GAY and FAG are on the prohibited list but FGT isn't. Nor can you drive like HEL or have a DUI, although you could be stopped for D.U.I. You can't be a COP or with the CIA, FBI or CSP, but your plate can say DPD.
You'll find no HOE, HOR or HQR cruising the streets.
Doesn't it stink that you can't have a plate that says PEW? No POO or PEE either. You can't be DUM although you can drive like you are. And is it unfair that the crazy woman driver ahead of you can't get a plate with PMS on it, or the road-rager guy can't have SOB?
And you won't get a UFO plate no matter how bizarre your ride looks.
Even if you're Just Married, you can't get WED. And HUY may seem innocuous unless you speak Russian. But take it from us, you wouldn't drive around Moscow with it.

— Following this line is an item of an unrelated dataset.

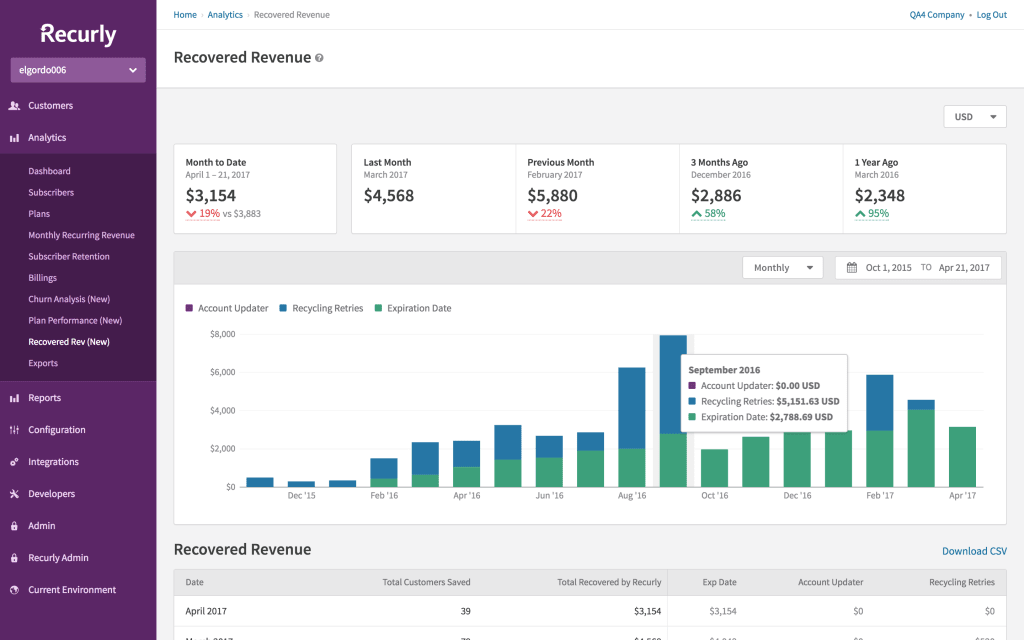Toggle the Recycling Retries legend item

pyautogui.click(x=320, y=308)
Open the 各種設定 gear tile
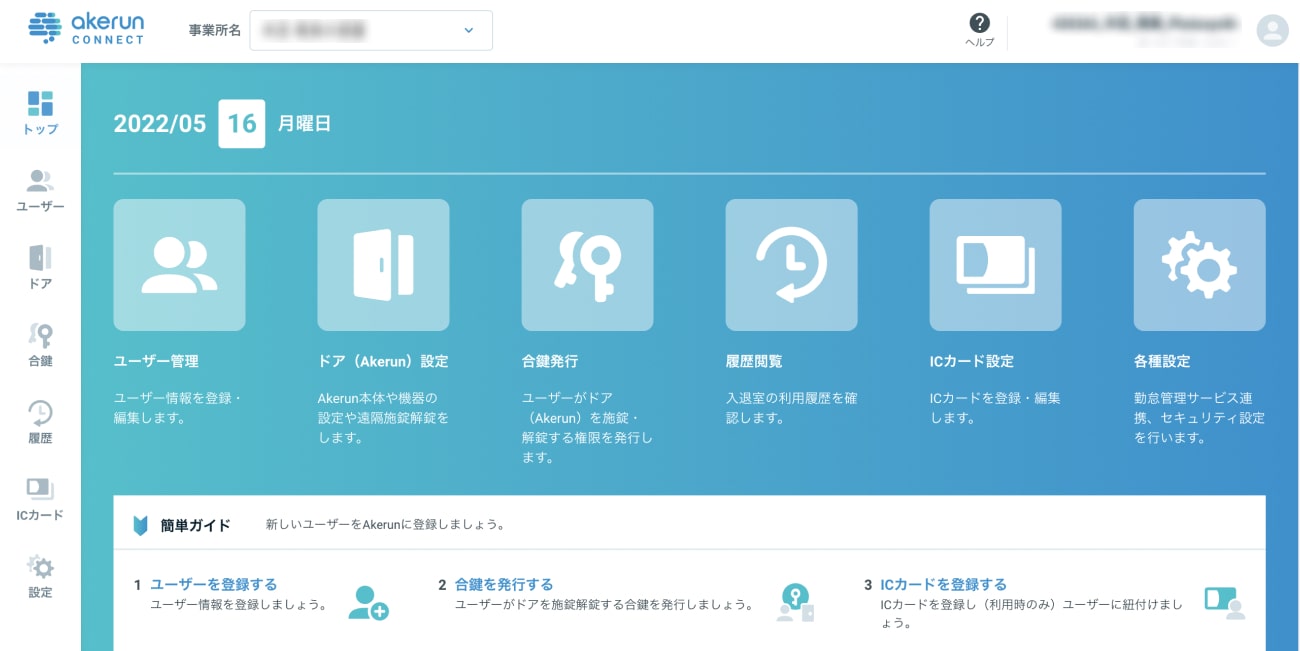Image resolution: width=1300 pixels, height=651 pixels. point(1199,265)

Your plate can't be a JEW or a JAP or a HUN or a WOP. GOD can't be your co-pilot. Nor can DOG or an ark of living creatures including CAT, SOW, PUP, APE, PIG, HOG, HEN, RAT and BUG, although you might wish the state could ban the ones smeared across your windshield.
Perhaps the oddest prohibition is the seemingly harmless MOO. Is the state afraid you might get a chuckle at the red light if you stopped behind a car that mooed?
Of course, none of these can top the glory of Florida's A55 RGY.